As 2025 came to a close, I attended the Canadian Workshop on Fusion Energy Science and Technology (CWFEST). The energy in the room was unmistakable. After decades of steady progress, fusion technology is entering a new phase of acceleration, with clear pathways toward commercial viability. Here are five main takeaways that stood out:
- Industry consensus points to commercial-scale fusion in the 2030s. Achieving this timeline will require billions in additional investment, yet the total cost is still projected to be significantly lower than the 2–3% of GDP mobilized for the Manhattan Project. Two major technical hurdles remain: reaching sustained energy breakeven and solving tritium breeding to ensure a reliable fuel supply for deuterium-tritium (D-T) fusion.
- The private sector has become the primary engine of innovation. While private fusion companies have existed since 1985, the last decade has seen an explosion of new entrants pursuing diverse technology approaches, fuel types, and applications. Today, 53 private entities are competing in the global fusion race, including three Canadian companies—Stellarex, General Fusion, and Fusion Fuel Cycles. Their presentations at CWFEST offered compelling updates on technology development and real-world progress.
- Regulatory clarity is now a critical enabler for Canada. Unlike the United States, which regulates fusion devices similarly to particle accelerators, Canada’s Canadian Nuclear Safety Commission (CNSC) has signaled that certain aspects of fusion will be treated more like fission—despite fusion’s fundamentally different risk profile. This has significant implications for project economics. Fission reactions are easy to start and difficult to stop, carrying the potential for a runaway chain reaction. Fusion, by contrast, is difficult to start and easy to stop, with public risk limited to the small source term inside the reactor.
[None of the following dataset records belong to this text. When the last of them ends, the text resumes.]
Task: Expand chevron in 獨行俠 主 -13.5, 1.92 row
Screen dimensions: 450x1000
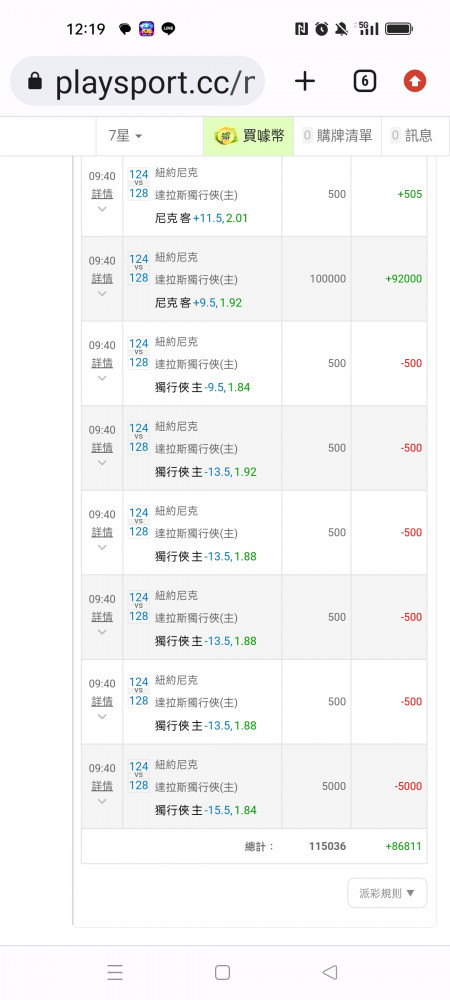Action: (x=102, y=463)
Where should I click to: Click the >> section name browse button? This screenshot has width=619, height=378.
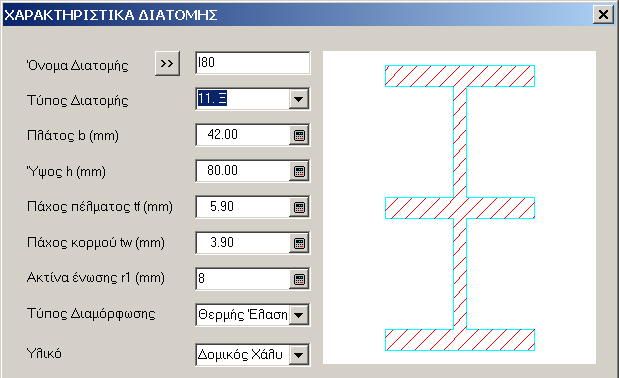pyautogui.click(x=167, y=63)
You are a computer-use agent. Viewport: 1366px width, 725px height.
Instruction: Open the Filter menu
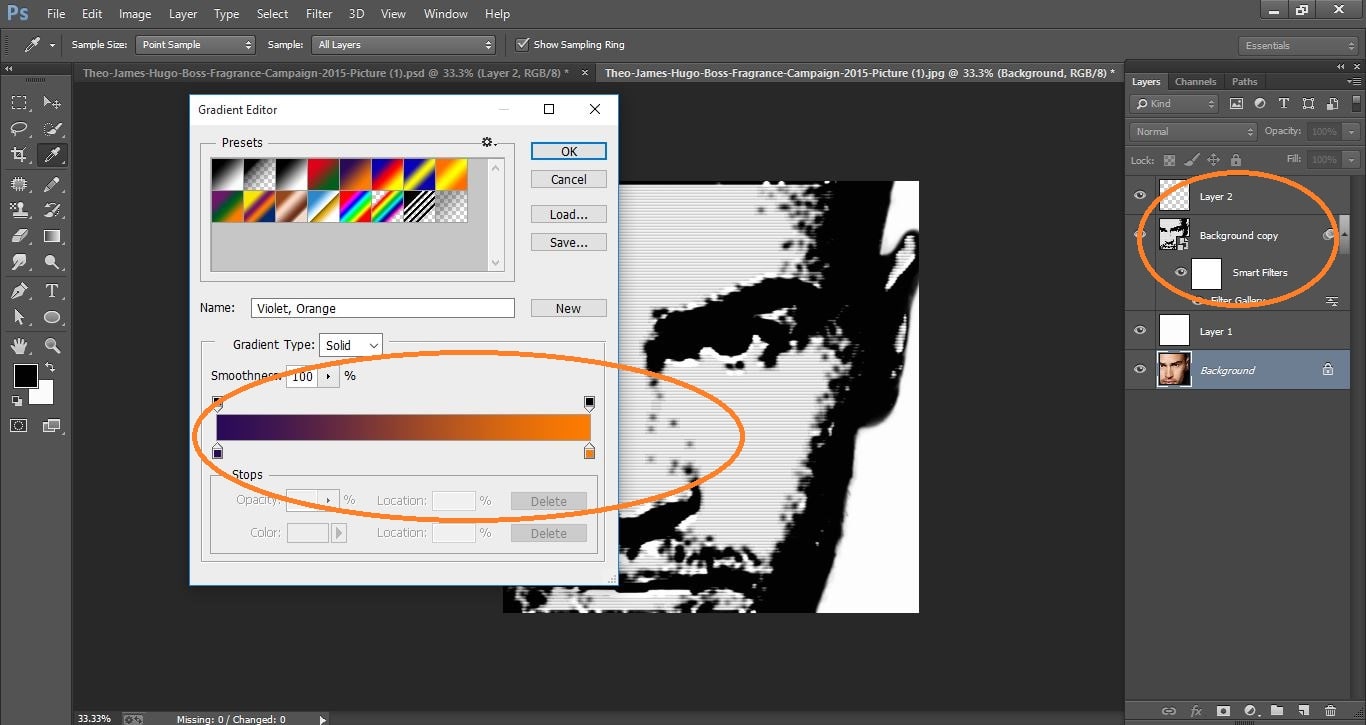[318, 13]
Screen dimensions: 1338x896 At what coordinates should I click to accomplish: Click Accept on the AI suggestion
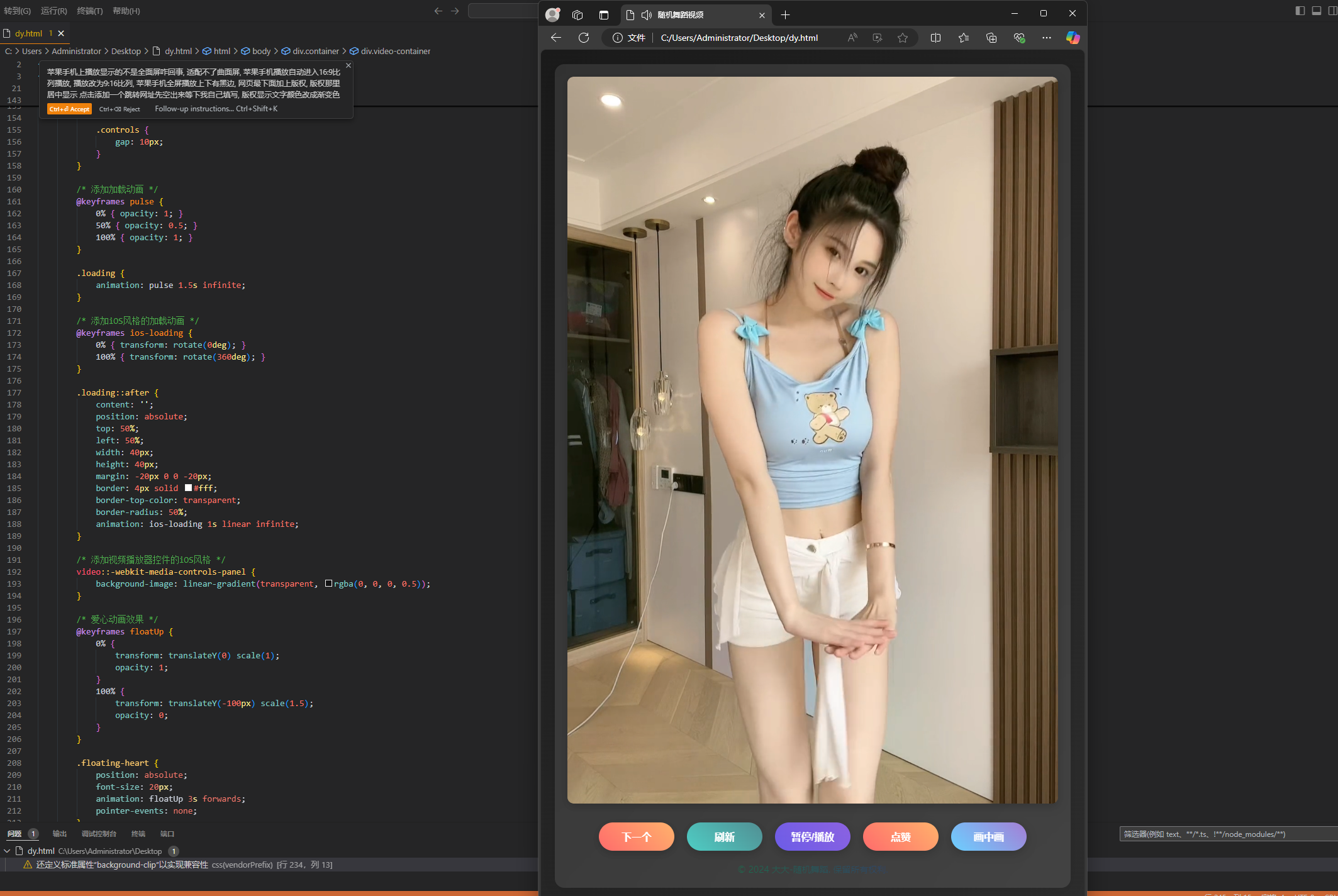pyautogui.click(x=69, y=109)
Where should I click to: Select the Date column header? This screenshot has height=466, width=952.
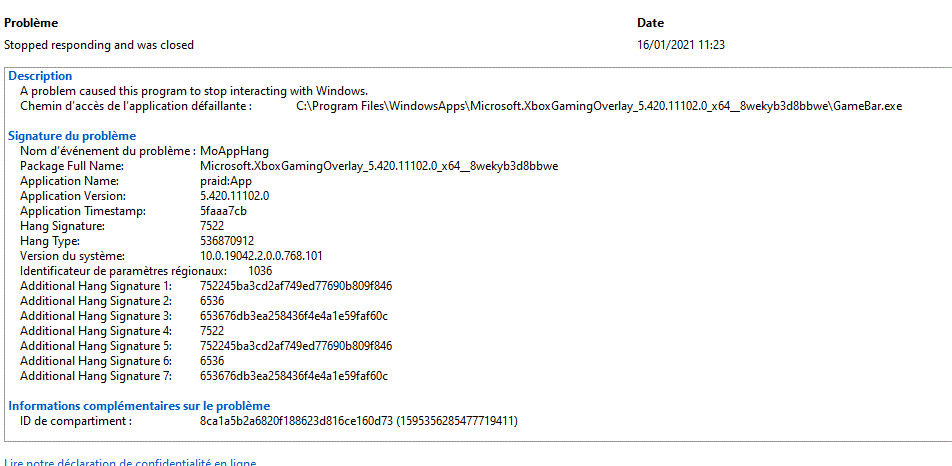click(650, 23)
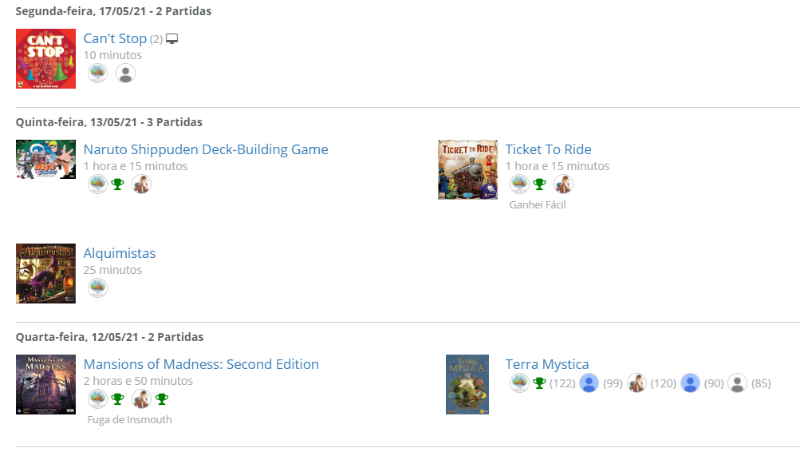This screenshot has height=456, width=800.
Task: Click the Alquimistas cover thumbnail
Action: tap(46, 273)
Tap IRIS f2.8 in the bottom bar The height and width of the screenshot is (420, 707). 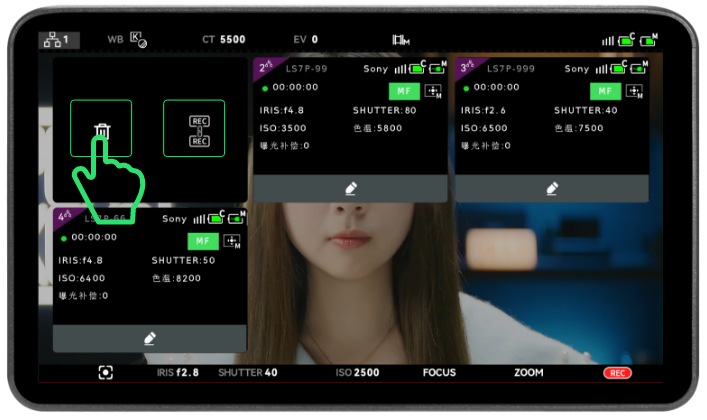pyautogui.click(x=178, y=373)
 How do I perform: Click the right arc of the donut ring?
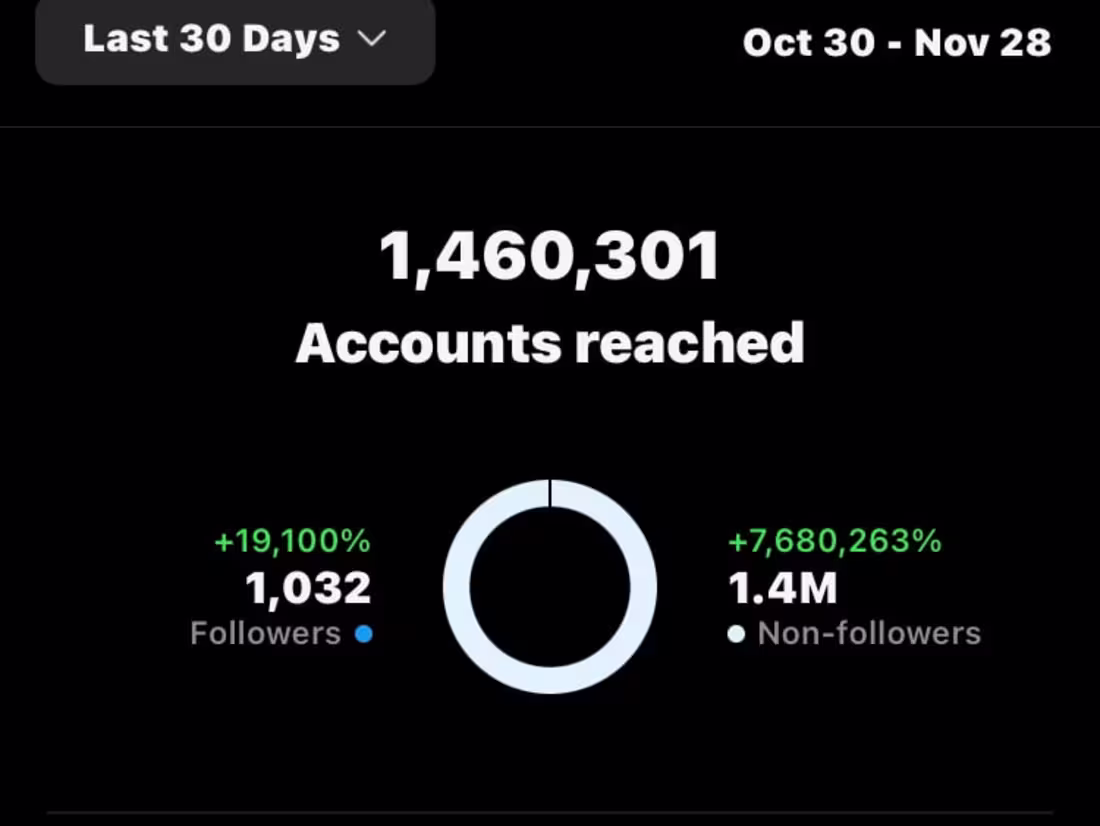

- Canada leads globally in tritium research and supply. Tritium—a hydrogen isotope with one proton and two neutrons—is produced as a byproduct in the heavy water used to sustain the nuclear chain reaction in CANDU fission reactors. Ontario Power Generation (OPG) maintains the world’s largest civilian inventory of tritium and has demonstrated safe extraction, concentration, and storage. Because tritium breeding remains arguably the greatest technical barrier to commercial D-T fusion, Canada’s expertise is strategically vital. Breeding typically involves capturing neutrons from the fusion reaction in a lithium-6 blanket to generate new tritium, though important uncertainties persist around blanket design and extraction methods required for a self-sustaining fuel cycle.
- Fusion’s potential extends well beyond electricity generation. While power production will be the primary market, secondary applications are equally promising, including the production of isotopes for nuclear medicine. Canada already plays a leading role in medical isotope research. A recent partnership between McMaster University and UK-based Astral Systems will use Astral’s Multi-State Fusion (MSF) reactor technology as a neutron source to produce Actinium-225 and Lead-212—two scarce but critical isotopes for next-generation cancer therapies.
In summary, fusion is no longer a distant scientific dream. With strong private-sector momentum, proven Canadian advantages in tritium and medical isotopes, and the need for smart policy alignment, Canada is well-positioned to capture meaningful economic and societal value from this transformative technology in the decade ahead. The path forward is clear—and the opportunity is ours to seize.